-- Exercise tasks --
1. In the article about the Infinitude exhibition, who serves as Northeastern's consulting curator?
2. Pick up the article about the Infinitude exhibition after its final sentence and carry it forward.

New campus art exhibition tackles human rights, justice, and privilege through the prism of outer space

Megan Lam, who studies architecture design, installs the new Gallery 360 exhibition, “Infinitude” in the Curry Student Center. Photo by Matthew Modoono/Northeastern University

Upon entering Gallery 360’s new exhibition, Infinitude, visitors’ eyes fall immediately on vintage footage from the 1990s of a smiling Jeff Bezos waxing poetic about the internet. The video then jumps to a scene of Afghans in a life-or-death moment fleeing their country by hanging on to the side of a U.S. Air Force plane.

The tension between the two images serves as an artistic take on the forces of capitalism colliding with the stark inequalities, environmental harm, and sociopolitical injustice that play out in society, explains Northeastern’s consulting curator, Amy Halliday.

-- Data for analysis --
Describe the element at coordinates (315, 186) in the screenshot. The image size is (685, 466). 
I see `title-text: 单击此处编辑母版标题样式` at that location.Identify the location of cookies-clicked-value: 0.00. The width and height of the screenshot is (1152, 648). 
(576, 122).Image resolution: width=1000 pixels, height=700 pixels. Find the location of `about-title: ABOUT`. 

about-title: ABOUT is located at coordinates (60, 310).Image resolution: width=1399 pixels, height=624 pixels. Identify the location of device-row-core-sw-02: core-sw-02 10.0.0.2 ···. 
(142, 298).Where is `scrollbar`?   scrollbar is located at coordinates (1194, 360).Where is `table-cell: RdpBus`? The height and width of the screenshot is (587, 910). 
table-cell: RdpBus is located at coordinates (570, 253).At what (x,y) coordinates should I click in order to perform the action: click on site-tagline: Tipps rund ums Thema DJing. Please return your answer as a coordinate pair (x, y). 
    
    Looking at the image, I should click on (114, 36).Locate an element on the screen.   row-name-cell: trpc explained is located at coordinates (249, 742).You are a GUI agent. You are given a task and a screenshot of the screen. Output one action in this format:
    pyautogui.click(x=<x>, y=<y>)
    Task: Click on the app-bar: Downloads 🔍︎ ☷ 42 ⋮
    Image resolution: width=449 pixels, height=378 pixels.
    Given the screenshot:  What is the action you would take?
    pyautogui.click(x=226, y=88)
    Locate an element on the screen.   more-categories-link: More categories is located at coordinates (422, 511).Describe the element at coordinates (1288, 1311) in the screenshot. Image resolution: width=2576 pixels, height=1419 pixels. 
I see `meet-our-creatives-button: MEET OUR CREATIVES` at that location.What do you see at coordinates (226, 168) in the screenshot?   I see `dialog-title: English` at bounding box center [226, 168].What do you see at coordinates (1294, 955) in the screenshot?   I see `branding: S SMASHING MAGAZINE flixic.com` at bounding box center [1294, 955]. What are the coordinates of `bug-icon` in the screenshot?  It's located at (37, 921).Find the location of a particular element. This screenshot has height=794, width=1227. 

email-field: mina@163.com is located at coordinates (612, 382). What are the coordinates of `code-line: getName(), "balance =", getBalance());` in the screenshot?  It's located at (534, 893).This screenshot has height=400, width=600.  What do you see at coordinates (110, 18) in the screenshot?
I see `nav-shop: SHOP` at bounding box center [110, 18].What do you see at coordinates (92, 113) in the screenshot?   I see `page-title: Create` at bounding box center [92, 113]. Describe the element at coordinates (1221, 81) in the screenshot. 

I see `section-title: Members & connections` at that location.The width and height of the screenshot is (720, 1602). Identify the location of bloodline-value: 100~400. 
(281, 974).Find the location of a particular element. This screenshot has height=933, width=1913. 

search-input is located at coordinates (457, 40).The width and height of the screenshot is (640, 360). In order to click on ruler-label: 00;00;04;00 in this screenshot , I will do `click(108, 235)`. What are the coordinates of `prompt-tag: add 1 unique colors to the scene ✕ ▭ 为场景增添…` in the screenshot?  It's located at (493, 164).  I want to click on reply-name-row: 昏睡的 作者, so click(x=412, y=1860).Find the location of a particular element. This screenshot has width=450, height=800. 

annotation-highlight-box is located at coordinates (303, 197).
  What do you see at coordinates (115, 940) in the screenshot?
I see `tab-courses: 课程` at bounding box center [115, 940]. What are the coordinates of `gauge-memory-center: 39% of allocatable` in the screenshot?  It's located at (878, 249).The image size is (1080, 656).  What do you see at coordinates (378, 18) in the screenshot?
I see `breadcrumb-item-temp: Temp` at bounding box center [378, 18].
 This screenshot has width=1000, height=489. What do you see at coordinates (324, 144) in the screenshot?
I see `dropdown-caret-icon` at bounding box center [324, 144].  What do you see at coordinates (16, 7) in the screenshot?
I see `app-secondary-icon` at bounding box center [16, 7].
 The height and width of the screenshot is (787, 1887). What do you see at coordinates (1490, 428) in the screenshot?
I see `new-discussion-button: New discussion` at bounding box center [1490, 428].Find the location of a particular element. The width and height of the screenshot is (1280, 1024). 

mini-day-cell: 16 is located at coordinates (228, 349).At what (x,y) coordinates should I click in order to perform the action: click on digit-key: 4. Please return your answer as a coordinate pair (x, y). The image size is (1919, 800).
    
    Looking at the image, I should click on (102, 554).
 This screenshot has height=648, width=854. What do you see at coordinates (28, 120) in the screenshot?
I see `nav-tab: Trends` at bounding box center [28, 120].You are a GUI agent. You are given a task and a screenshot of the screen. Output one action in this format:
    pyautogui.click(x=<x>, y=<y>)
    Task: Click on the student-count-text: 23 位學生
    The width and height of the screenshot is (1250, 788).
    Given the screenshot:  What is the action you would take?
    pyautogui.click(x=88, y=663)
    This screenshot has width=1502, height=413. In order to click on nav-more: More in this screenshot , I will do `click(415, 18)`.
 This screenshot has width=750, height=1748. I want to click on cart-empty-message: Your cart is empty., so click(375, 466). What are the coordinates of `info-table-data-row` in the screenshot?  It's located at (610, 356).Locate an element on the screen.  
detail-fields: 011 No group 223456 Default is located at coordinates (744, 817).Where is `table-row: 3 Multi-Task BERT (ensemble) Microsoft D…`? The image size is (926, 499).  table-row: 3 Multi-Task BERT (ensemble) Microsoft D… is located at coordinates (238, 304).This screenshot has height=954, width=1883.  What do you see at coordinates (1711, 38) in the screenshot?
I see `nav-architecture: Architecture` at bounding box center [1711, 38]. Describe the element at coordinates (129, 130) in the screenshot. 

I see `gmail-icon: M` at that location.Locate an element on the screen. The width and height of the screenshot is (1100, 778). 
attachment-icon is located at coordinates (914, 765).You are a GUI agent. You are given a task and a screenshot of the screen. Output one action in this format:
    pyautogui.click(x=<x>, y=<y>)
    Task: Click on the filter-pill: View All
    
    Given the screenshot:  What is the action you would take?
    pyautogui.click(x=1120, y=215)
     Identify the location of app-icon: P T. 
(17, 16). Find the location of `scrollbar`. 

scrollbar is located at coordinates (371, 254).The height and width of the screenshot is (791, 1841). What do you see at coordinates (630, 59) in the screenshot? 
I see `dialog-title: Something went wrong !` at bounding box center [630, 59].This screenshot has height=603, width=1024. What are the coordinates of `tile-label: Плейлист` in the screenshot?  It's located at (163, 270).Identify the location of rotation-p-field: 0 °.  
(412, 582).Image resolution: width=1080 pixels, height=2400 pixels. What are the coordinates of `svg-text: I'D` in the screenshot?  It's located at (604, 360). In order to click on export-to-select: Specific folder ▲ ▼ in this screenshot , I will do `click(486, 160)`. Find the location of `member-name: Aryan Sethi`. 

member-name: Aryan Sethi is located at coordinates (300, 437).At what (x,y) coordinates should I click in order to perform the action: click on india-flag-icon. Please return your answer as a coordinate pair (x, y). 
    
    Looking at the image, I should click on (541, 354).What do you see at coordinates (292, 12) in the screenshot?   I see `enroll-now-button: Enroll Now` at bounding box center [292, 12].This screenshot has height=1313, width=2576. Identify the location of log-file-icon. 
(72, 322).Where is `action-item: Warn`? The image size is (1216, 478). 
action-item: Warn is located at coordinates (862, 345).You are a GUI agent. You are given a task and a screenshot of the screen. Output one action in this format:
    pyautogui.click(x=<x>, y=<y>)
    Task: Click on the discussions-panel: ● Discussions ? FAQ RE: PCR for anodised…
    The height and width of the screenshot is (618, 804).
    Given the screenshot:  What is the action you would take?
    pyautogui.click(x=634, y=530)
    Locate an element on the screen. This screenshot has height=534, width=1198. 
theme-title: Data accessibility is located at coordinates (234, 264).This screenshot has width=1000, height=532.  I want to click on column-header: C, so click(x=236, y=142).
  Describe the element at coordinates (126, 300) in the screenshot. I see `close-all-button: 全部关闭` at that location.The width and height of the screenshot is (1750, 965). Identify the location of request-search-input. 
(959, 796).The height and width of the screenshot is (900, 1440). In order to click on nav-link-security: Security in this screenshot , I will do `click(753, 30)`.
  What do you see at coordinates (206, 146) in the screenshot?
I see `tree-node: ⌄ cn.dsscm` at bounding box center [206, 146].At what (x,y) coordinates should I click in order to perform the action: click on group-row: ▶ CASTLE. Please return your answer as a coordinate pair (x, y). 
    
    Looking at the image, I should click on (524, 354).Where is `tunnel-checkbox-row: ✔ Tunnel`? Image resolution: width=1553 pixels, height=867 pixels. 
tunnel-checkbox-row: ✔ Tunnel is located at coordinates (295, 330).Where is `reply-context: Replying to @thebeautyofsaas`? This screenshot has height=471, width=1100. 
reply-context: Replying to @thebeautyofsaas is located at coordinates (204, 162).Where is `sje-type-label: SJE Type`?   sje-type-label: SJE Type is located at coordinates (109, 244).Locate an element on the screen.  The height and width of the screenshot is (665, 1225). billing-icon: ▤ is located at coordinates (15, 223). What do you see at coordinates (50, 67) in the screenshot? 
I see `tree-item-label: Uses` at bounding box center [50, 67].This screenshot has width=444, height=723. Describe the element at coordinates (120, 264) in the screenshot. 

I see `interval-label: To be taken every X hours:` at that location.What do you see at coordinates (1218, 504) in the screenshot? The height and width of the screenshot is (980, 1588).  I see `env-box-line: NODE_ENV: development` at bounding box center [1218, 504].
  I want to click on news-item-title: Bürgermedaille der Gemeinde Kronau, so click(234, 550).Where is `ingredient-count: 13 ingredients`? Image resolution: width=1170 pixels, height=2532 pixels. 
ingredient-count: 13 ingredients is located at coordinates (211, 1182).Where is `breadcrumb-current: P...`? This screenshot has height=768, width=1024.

-- Task-by-task outputs --
1. Amy Halliday

2.
Students install the 'Infinitude' exhibition at Gallery 360. Artwork includes, at left, Sofia Karim's Lita’s House – Gallows. The campus art display tackles human rights, justice, and privilege through the prism of outer space. Photos by Matthew Modoono/Northeastern University

That work, Amnesia Express, by American digital artist Josh Begley, includes footage of U.S. soul and jazz poet Gil Scott-Heron reciting his poem, Whitey on the Moon, tracing earthly inequality at the time of the 1969 Apollo moon landings, to today.

The result of that commentary, along with five other artists’ works, comprise Infinitude―a term coined by 19th century U.S. author Ralph Waldo Emerson to describe the limitless potential of the self-reliant individual.

“The ‘private man’ was someone who was able to stand apart from society and not be subject to its laws and expectations,” says Halliday.

“But that’s taken to an absolute extreme with our examples of contemporary techno-kings like Elon Musk and Bezos,” she says, referring to the respective tech billionaires behind SpaceX and Amazon.

The Bezos video plays in a constant loop over a flat panel television. It includes clips of a rocket launch by his Blue Origin space tourism company. A seat on the first flight in July was auctioned off for $28 million.

As the wealthy compete against one another in a modern-day space race for well-heeled private passengers―and stoke visions of settling Mars―Infinitude raises questions of class, colonialism, entitlement, and individualism, Halliday says.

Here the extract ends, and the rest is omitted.